Moving to New Delhi to do a Master's degree in International Studies from Jawaharlal Nehru University (JNU), he was Vice President of the Students' Union there during 1981 and 1982. Later, he secured an LLB degree from Ernakulam Law College, Mahatma Gandhi University (1983–1986).

Rajamony was a staff correspondent of the Indian Express, Kochi, from 1983 to 1986. He qualified for the Indian Foreign Service in 1986 after appearing for the examination at University College, Thiruvananthapuram. Rajamony also holds a Certificate in Chinese Language from the University of Hong Kong.

Venu Rajamony is married to Saroj Thapa, an educationist from Darjeeling, and they have two sons.

Political career
While serving as Consul General of India in Dubai from 2007 to 2010, Rajamony took several initiatives for the welfare of the two million-strong Indian community there and also to promote trade and investment between the UAE and India.

During his tenure in the Netherlands, Rajamony appeared on behalf of India before the ICJ in The Hague in the matter of "Advisory Opinion concerning the Legal Consequences of the Separation of the Chagos Archipelago from Mauritius." He was a member of the Indian delegation before the ICJ in the Jadhav case (India Vs. Pakistan) and Co-Agent of India in the case concerning the Enrica Lexie incident (Italy Vs. India) before the PCA. He was also the leader of the Indian delegation to multiple sessions of the Conference of States Parties and Executive Council of the OPCW.

As OSD, Ambassador Rajamony’s mandate includes interaction with the Indian Ministry of External Affairs, foreign missions based in India and Indian diplomatic missions abroad on various matters, including those pertaining to the Kerala diaspora. His responsibilities include exploring external cooperation opportunities for the state in diverse sectors, including business, trade, investments, finance, skill development, education, culture etc. He also supports the state government in its interaction with foreign officials and business delegations visiting the state as well as in the follow up to official visits by the Chief Minister of Kerala abroad. He is based in New Delhi and functions out of the Kerala House.

Literary career
Venu Rajamony's book "What Can We Learn From The Dutch - Rebuilding Kerala Post 2018 Floods'' was released in Kerala in January 2019. The book describes the Dutch response to floods over history, their innovations in water management, and the lessons Kerala can learn from the Dutch. The book highlights the need for the state to equip itself with technical know-how and expertise to avoid another such disaster.

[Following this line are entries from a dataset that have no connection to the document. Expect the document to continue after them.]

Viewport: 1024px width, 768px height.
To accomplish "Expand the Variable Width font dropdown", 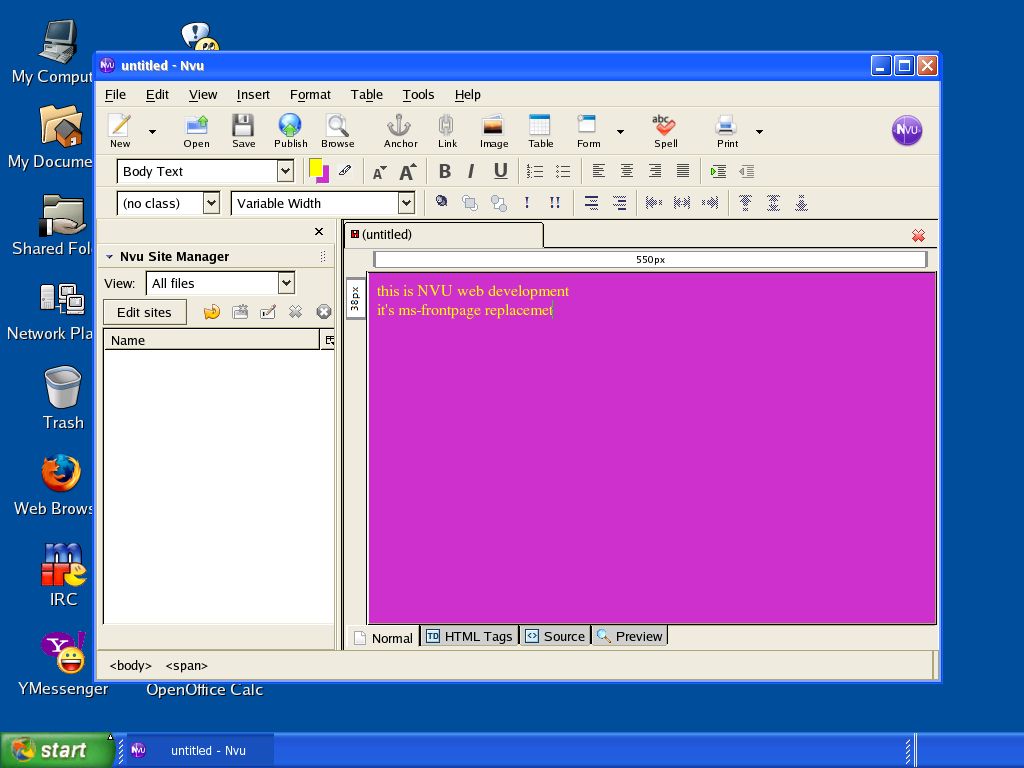I will 406,203.
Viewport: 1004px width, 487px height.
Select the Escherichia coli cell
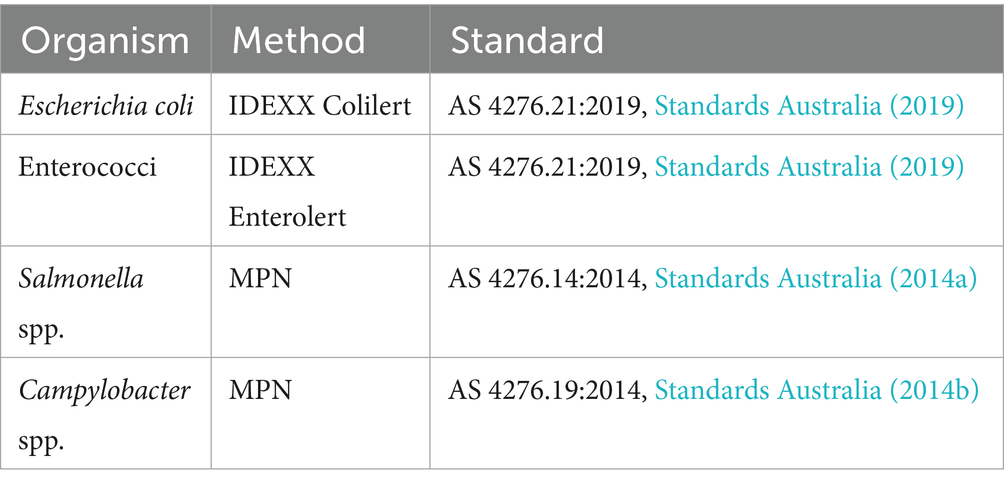coord(105,106)
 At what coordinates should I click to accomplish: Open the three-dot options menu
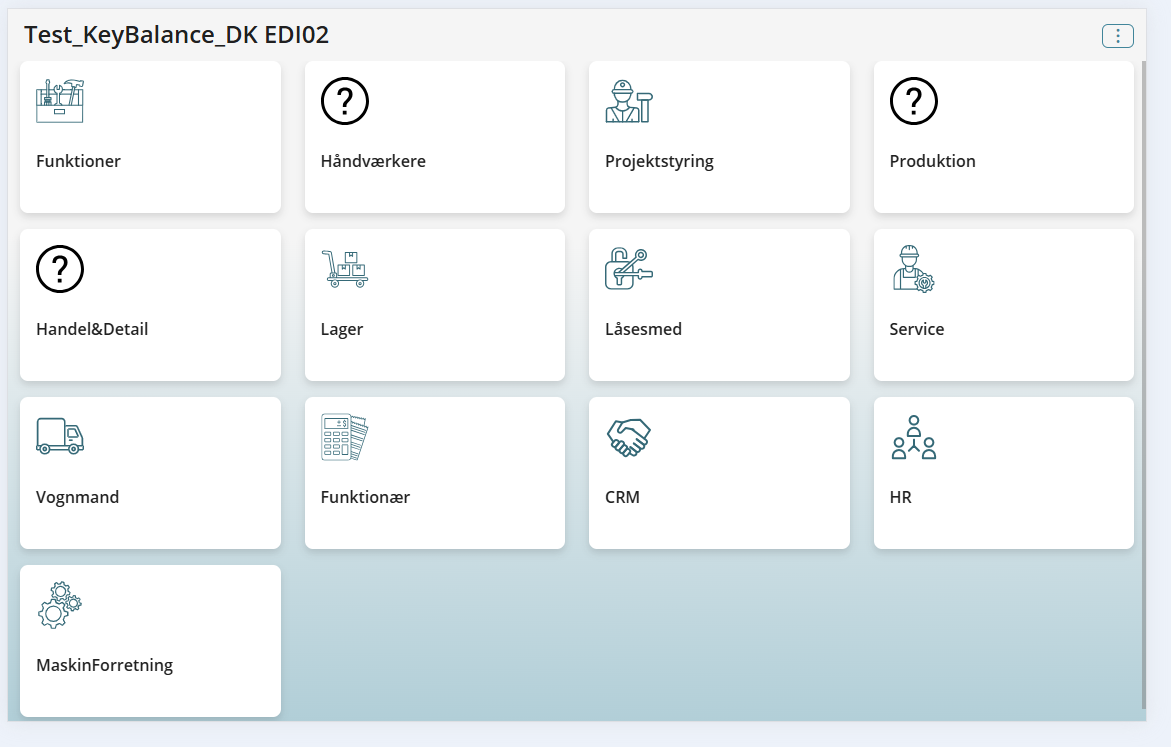point(1117,36)
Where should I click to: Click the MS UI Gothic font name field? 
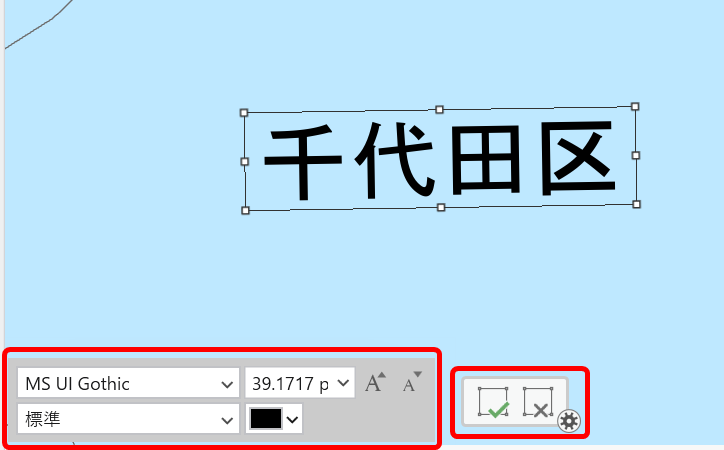pos(128,383)
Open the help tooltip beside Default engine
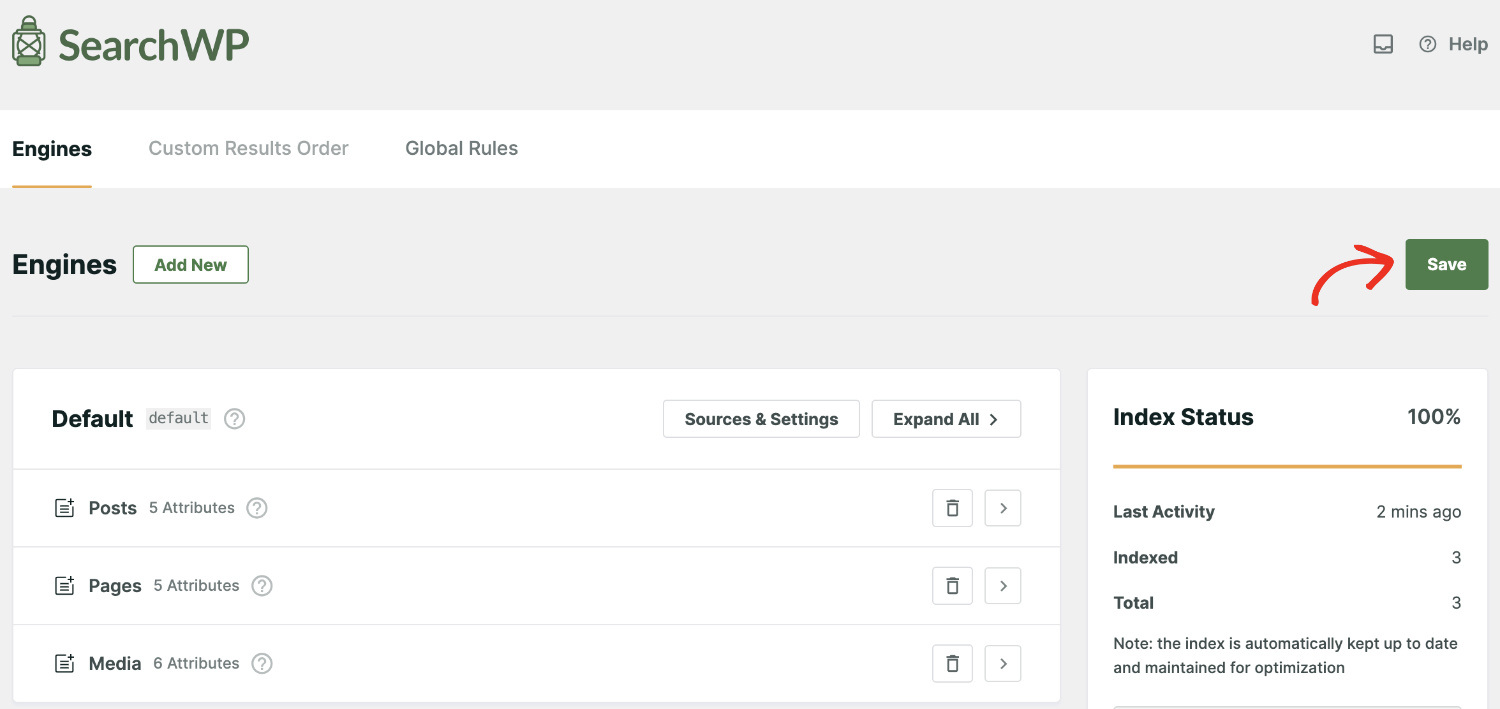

Another notable work is a coffee table book titled "India and the UAE: In Celebration of a Legendary Friendship."  A Malayalam version of the book was released in Kerala in 2013 and an Arabic version was published in the UAE in 2014.

His book "India and the Netherlands - Past, Present and Future" has won praise as an encyclopedia of the cross-cultural legacy between India and the Netherlands. It presents vivid snapshots of relations between the two nations over the centuries and brings to life the compelling personalities whose contributions shaped the Indo-Dutch discourse.

He also authored a monograph titled "The India-China-US Triangle: A Soft Balance of Power in the Making" during his fellowship at the Centre for Strategic and International Studies (CSIS) in Washington, DC during 2001-2002.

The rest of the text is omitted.